Resulta evidente que, debido a la baja natalidad y el descenso de población activa, hace falta gente para trabajar. Pero no solo en trabajos de baja cualificación. En Cataluña, hay una falta alarmante de profesores. En el conjunto de España, por poner otro ejemplo, faltan médicos especialistas. Pero a Alberto Moyano o López Iturriaga, cuando piensan en inmigrantes, no se les ocurre para ellos ninguna de esas profesiones. Tampoco la de periodista, por cierto.

Hace tiempo que vengo pensando que, en muchos casos, “ser de izquierdas” se ha convertido en una simple insignia de aristocracia moral. Apenas eso. Una vacuidad extrema. Porque si a todos estos que presumen de progresismo les interesaran de verdad las condiciones materiales de los trabajadores verían, cuando se discute sobre inmigración ilegal, que a quienes más perjudica esa situación de irregularidad es a los propios inmigrantes, que dejan de tener el paraguas de la ciudadanía.

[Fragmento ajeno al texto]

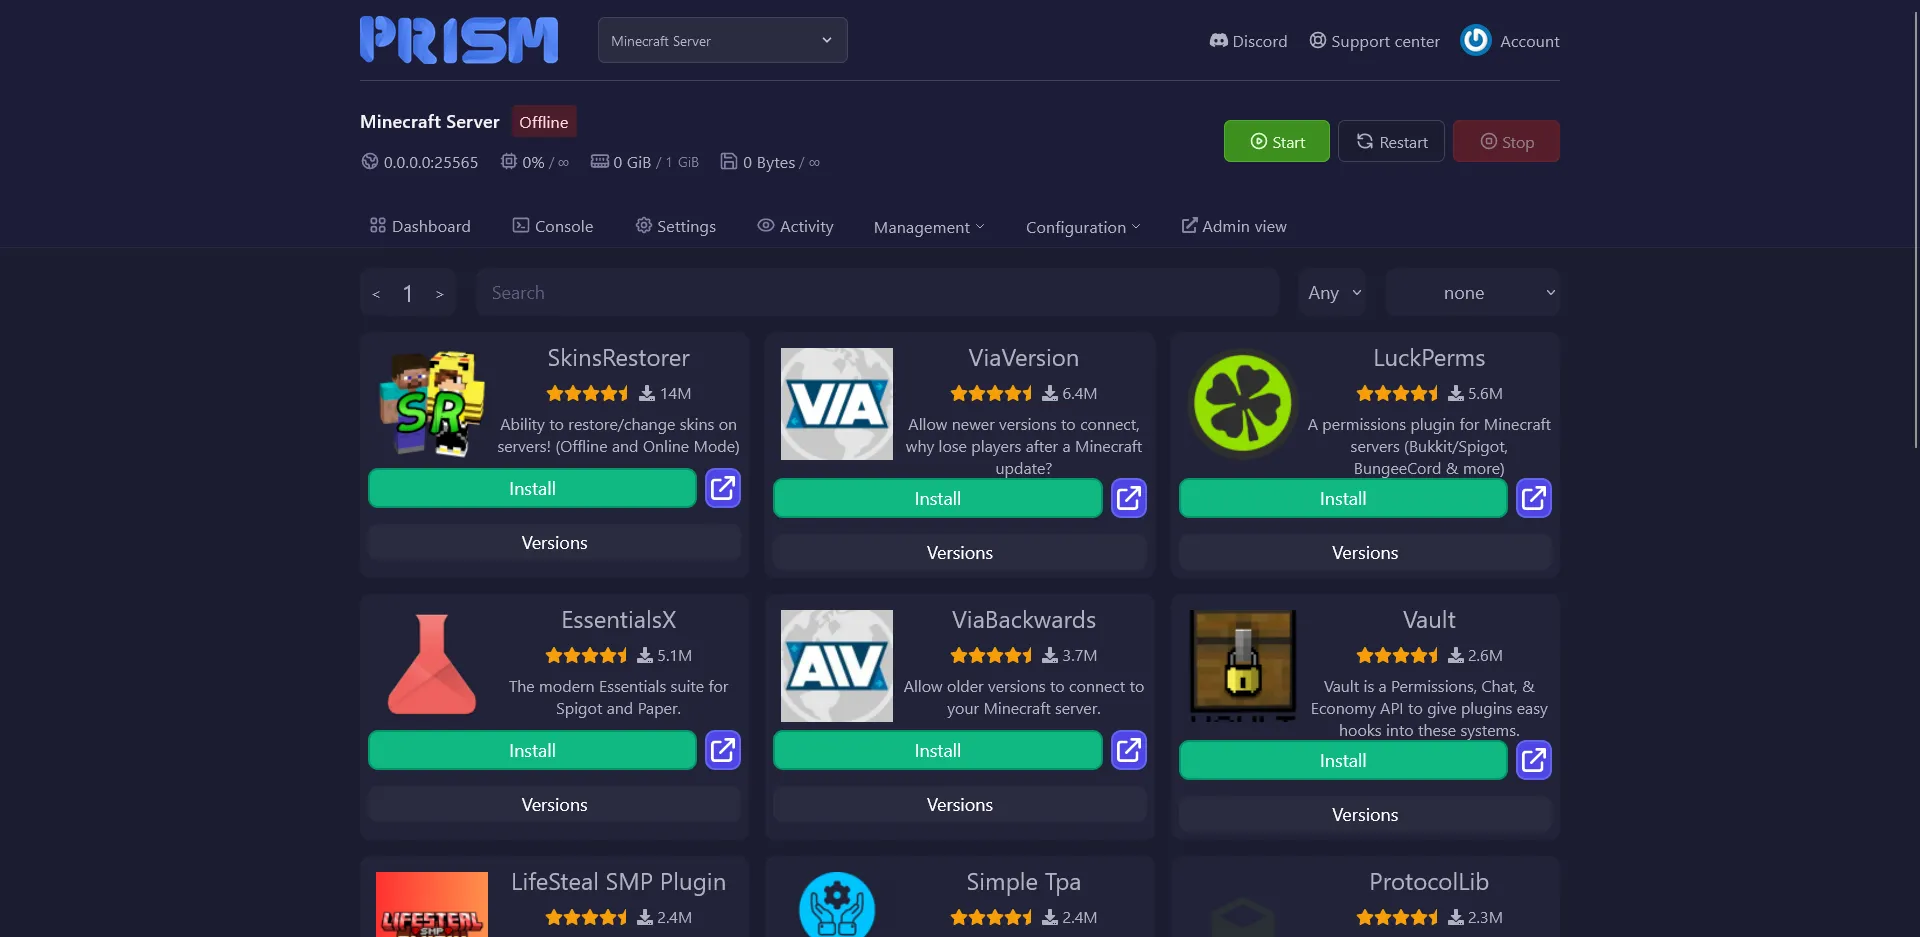Viewport: 1920px width, 937px height.
Task: Expand the Management menu
Action: 928,227
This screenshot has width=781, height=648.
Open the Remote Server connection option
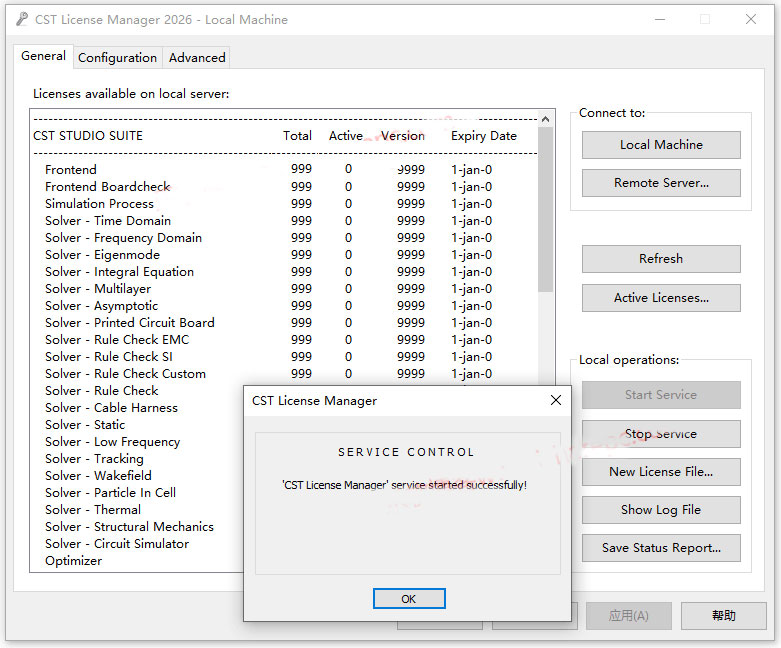pyautogui.click(x=661, y=183)
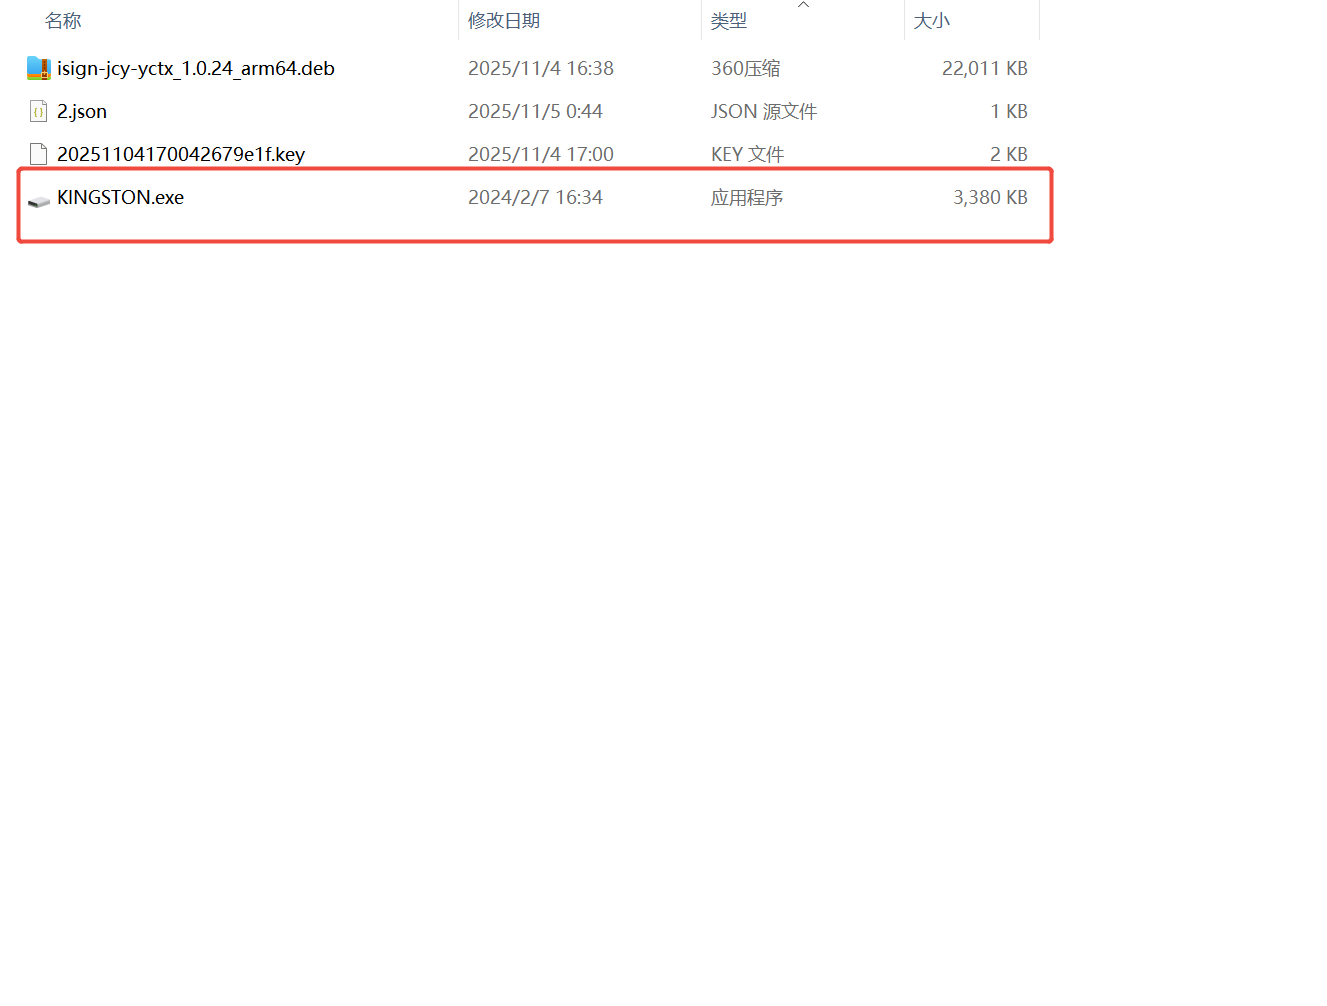This screenshot has height=1006, width=1327.
Task: Sort by the 修改日期 column header
Action: click(504, 21)
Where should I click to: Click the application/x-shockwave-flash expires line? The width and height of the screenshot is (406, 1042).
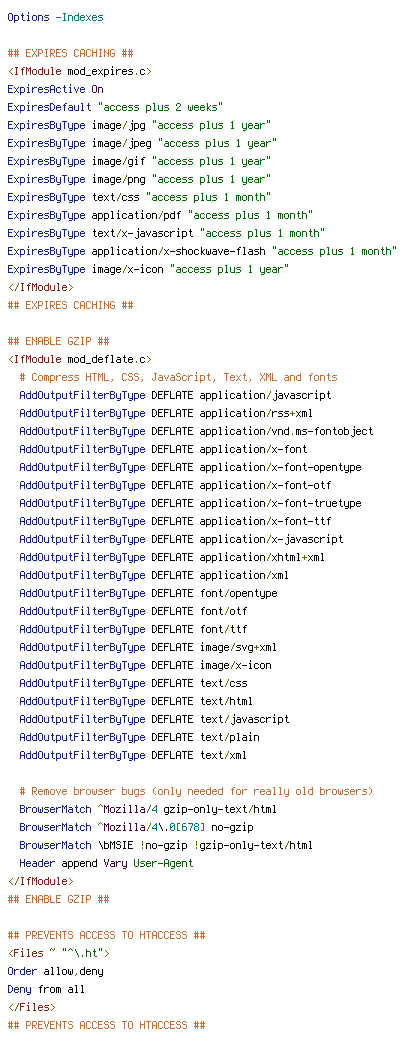pos(203,251)
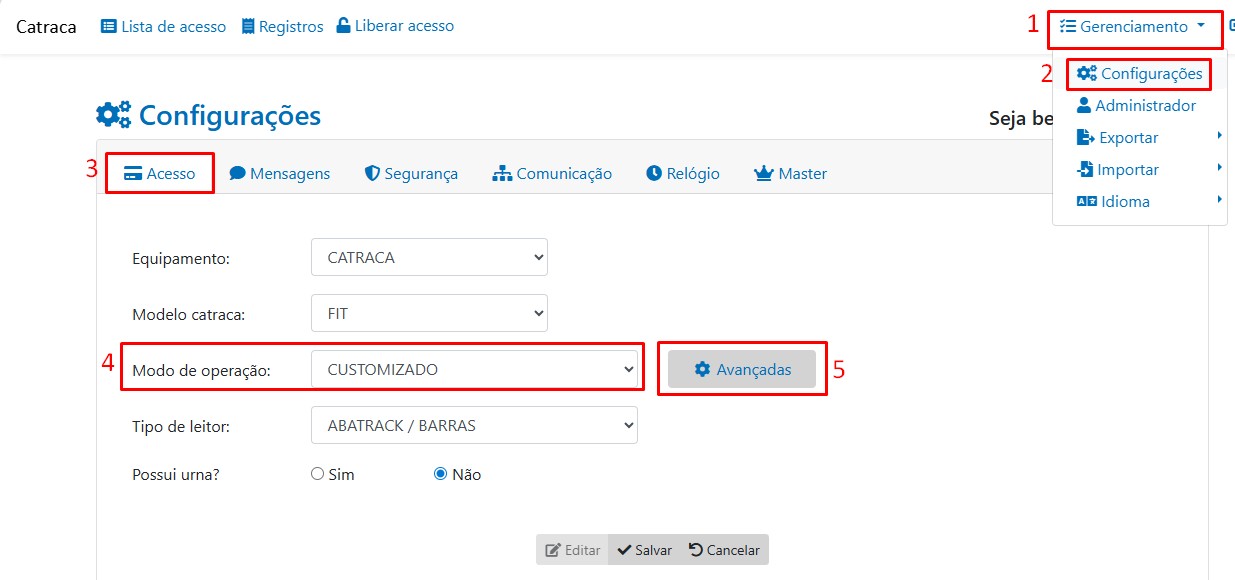Image resolution: width=1235 pixels, height=580 pixels.
Task: Expand the Modo de operação dropdown
Action: (474, 369)
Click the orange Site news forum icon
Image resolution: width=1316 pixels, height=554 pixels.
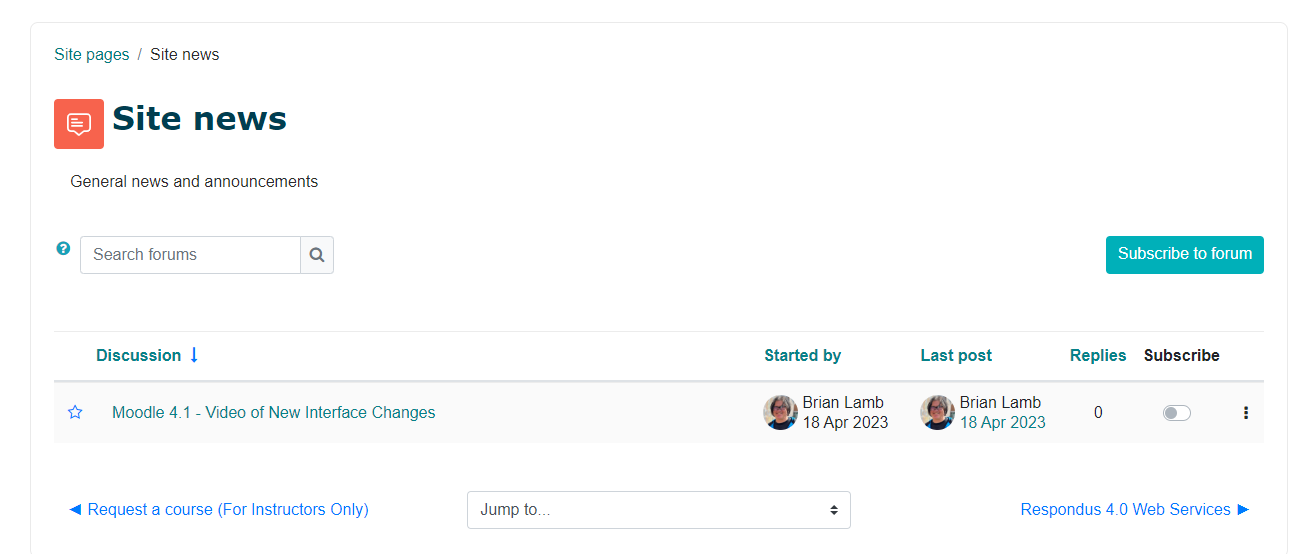tap(79, 124)
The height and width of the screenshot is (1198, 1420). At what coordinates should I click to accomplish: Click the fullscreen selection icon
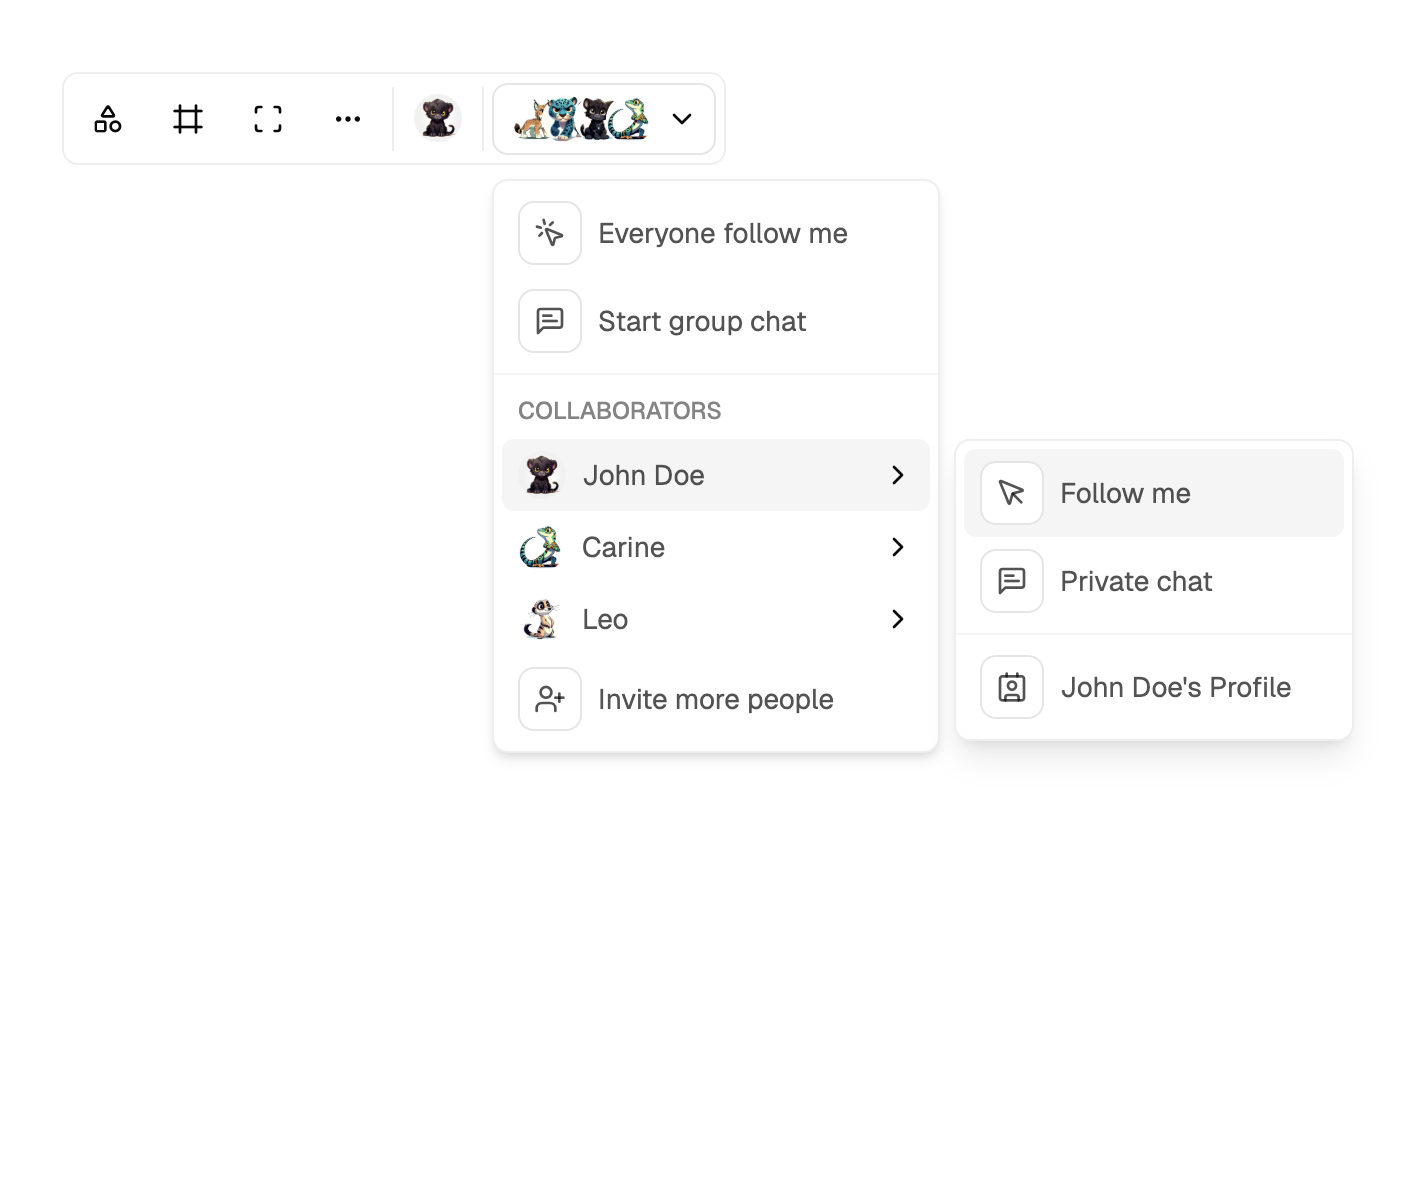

Si de verdad les interesaran sus condiciones materiales, también verían que la inmigración irregular es la que más conviene a algunos empresarios. Si de verdad les preocuparan sus condiciones de vida, no despreciarían a los autóctonos llamándolos “fachapobres” o mandándolos a leer cuando alguno de ellos osa llevarles la contraria. Porque, si de verdad les preocuparan las condiciones materiales de las clases populares, no pedirían inmigrantes que les limpien el culo a sus mayores mientras ellos ocupan el tiempo exhibiendo su excelencia moral en las redes.